* [Required work]: Please transcribe, word for word, only the lines from the one containing "Image resolution: width=442" through the last line of the records below, both included, and leave out every picture.

* [Dataset content]:
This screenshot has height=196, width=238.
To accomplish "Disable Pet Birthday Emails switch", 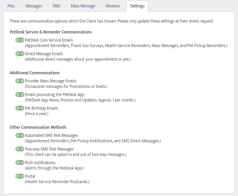I will (20, 108).
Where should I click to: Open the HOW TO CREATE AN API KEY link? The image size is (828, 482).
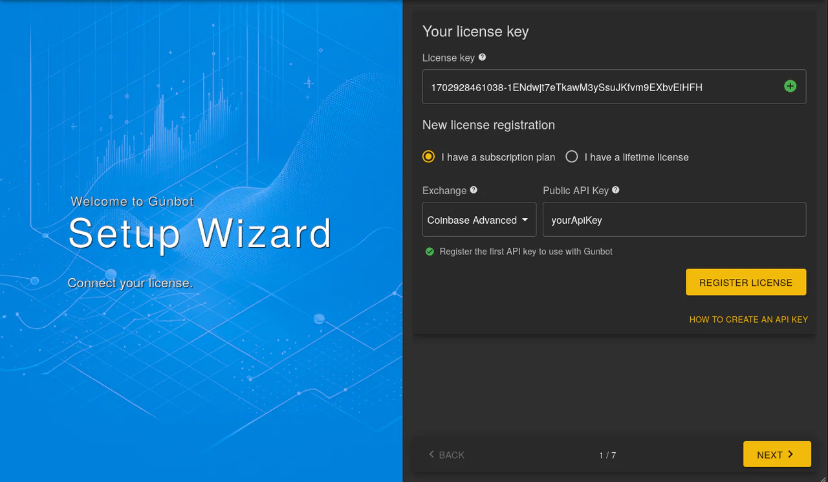[x=748, y=320]
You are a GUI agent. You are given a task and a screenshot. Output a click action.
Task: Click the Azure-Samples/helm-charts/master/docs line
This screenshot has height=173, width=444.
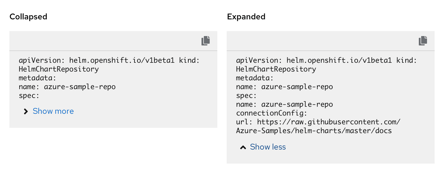point(314,131)
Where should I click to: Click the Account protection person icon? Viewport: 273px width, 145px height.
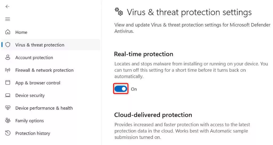(x=8, y=57)
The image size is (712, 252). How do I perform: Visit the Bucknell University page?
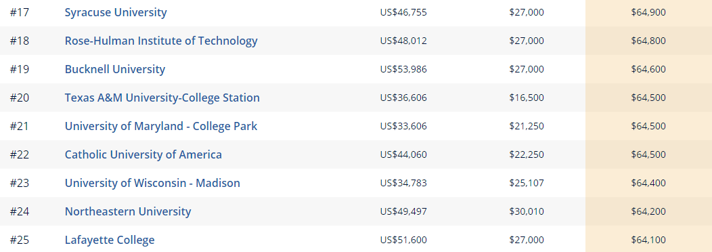(115, 69)
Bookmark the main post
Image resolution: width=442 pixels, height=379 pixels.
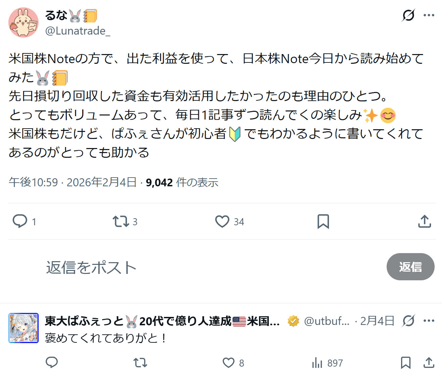[x=323, y=222]
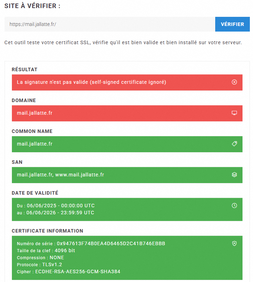Screen dimensions: 253x282
Task: Click the validity start date line
Action: pyautogui.click(x=56, y=206)
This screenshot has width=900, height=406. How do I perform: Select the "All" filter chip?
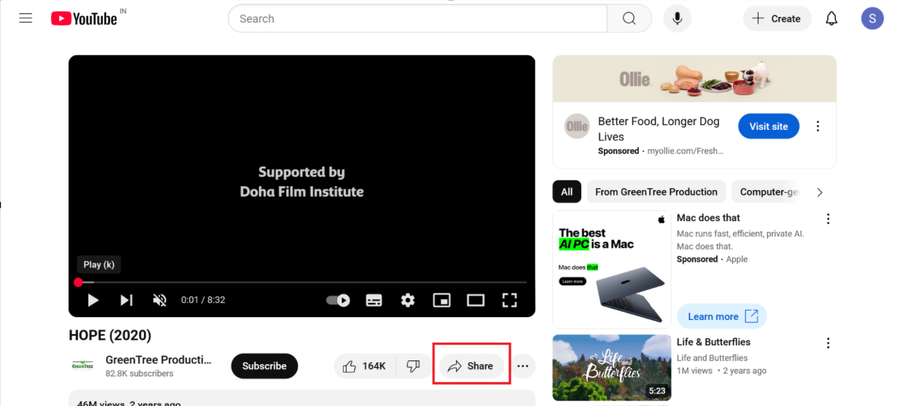(566, 192)
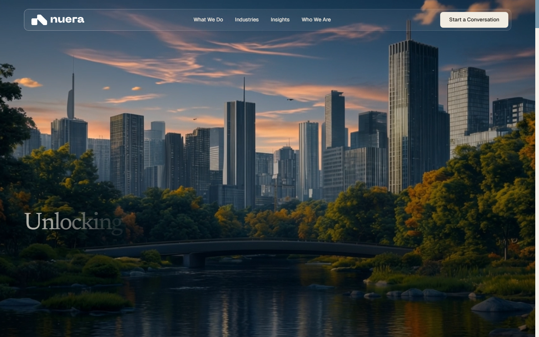Click the Unlocking hero heading
Image resolution: width=539 pixels, height=337 pixels.
point(73,222)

* [Response area]:
Image resolution: width=442 pixels, height=379 pixels.
[x=323, y=222]
Screen dimensions: 253x282
Task: Click the validity start date line
Action: pyautogui.click(x=56, y=206)
This screenshot has width=900, height=406. How do I perform: Select the "All" filter chip?
(566, 192)
Click the Unlocking hero heading
Image resolution: width=539 pixels, height=337 pixels.
point(73,222)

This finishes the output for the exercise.